**EXCERPT TO READ:**

######

The Chemirani ensemble is a notable Persian classical music ensemble.

The group is made of Chemirani family:
Bijan Chemirani
Djamchid Chemirani
Keyvan Chemirani
Maryam Chemirani

In 1988, the Chemirani Trio (Bijan, Keyvan and Jamshid) was born and their special chemistry and peerless virtuosity has popularised the zarb.
Djamchid Chemirani was born in Tehran in 1942. he has studied the zarb, also called the tombak, since the age of eight. His teacher was Hossein Tehrani. Under Tehrani's demanding tutelage, Chemirani made rapid progress and soon became a brilliant player. Since his arrival in Paris in 1961 he has taught at the Centre d'Etudes de Musique Orientale in the Paris Sorbonne Institut de Musicologie. He has performed with eminent Iranian musicians Dariush Safvat, Daryush Talai and Madjid Kiani.

Born in Paris in 1968, Keyvan Chemirani started learning the zarb at the age of 13. Taught by his father, he soon assimilated the traditional technique. He studied for his masters in mathematics until 1989, when he launched an international career as soloist and accompanist.

######

**SUPPLIED DATA:**
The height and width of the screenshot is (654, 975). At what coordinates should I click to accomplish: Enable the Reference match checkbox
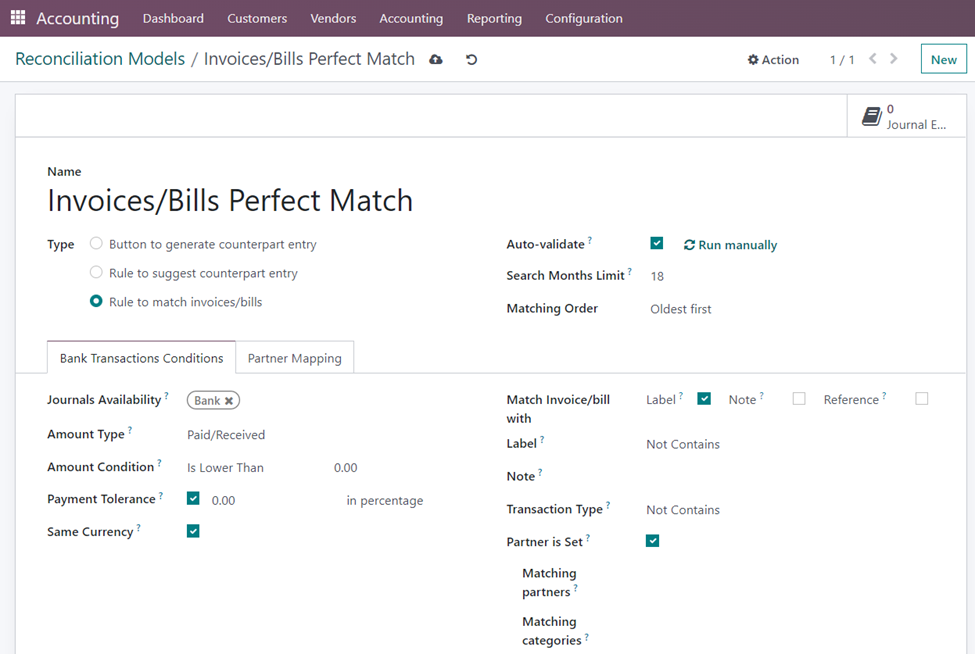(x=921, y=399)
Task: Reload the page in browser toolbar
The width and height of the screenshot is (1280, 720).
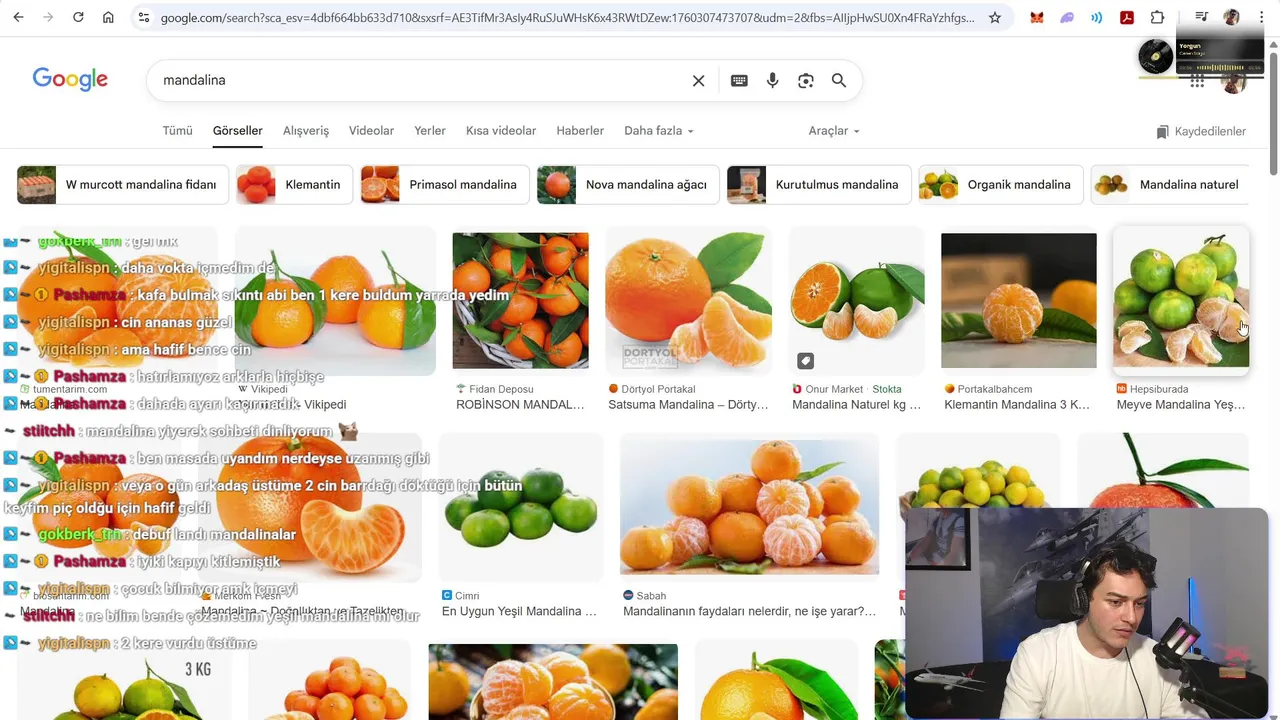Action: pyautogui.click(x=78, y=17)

######

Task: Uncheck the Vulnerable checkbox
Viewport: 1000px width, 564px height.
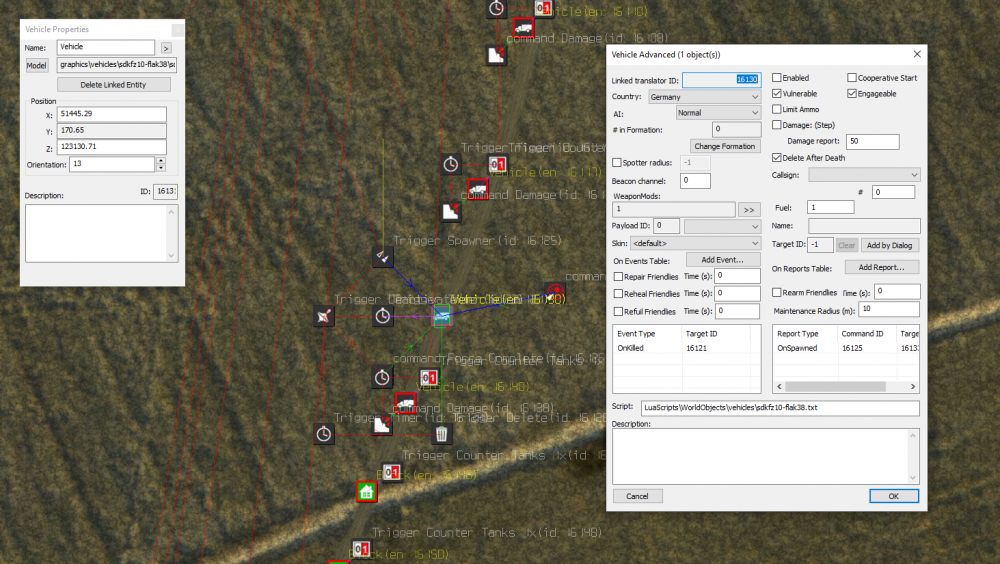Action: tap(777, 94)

######

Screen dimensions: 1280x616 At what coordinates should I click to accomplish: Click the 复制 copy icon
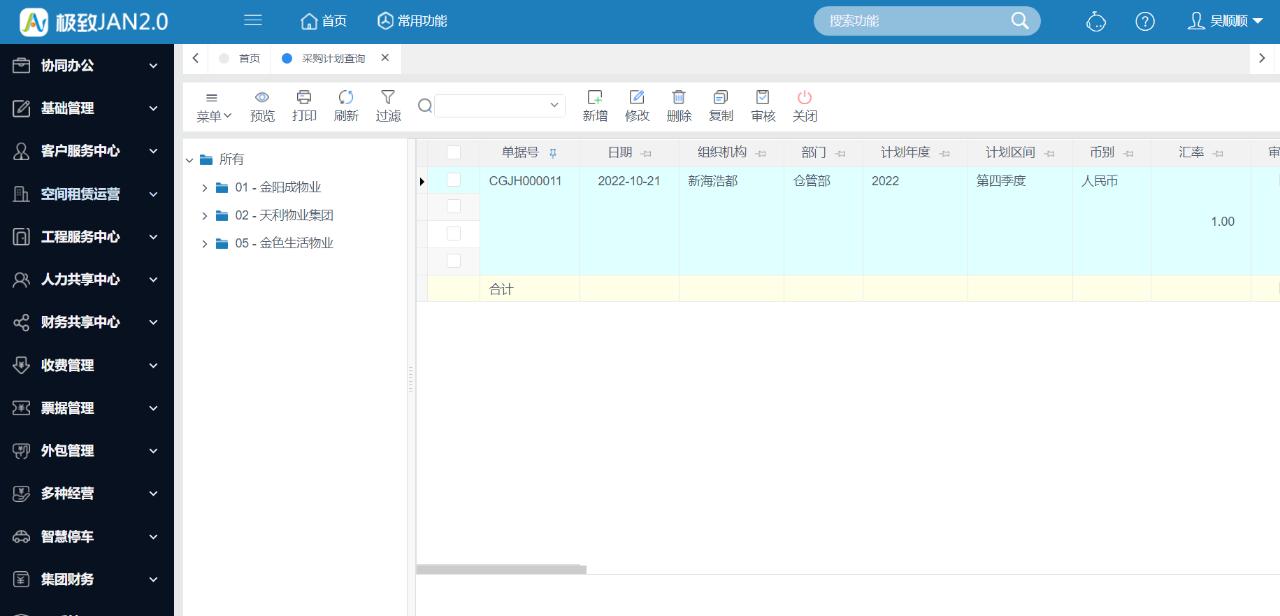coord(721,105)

######

**EXERCISE OBJECTIVE:**
According to the passage on the Chemirani ensemble, at what age did Keyvan Chemirani begin learning the zarb? These entries have no connection to the passage on the Chemirani ensemble.

**WRITTEN ANSWER:**
At the age of 13.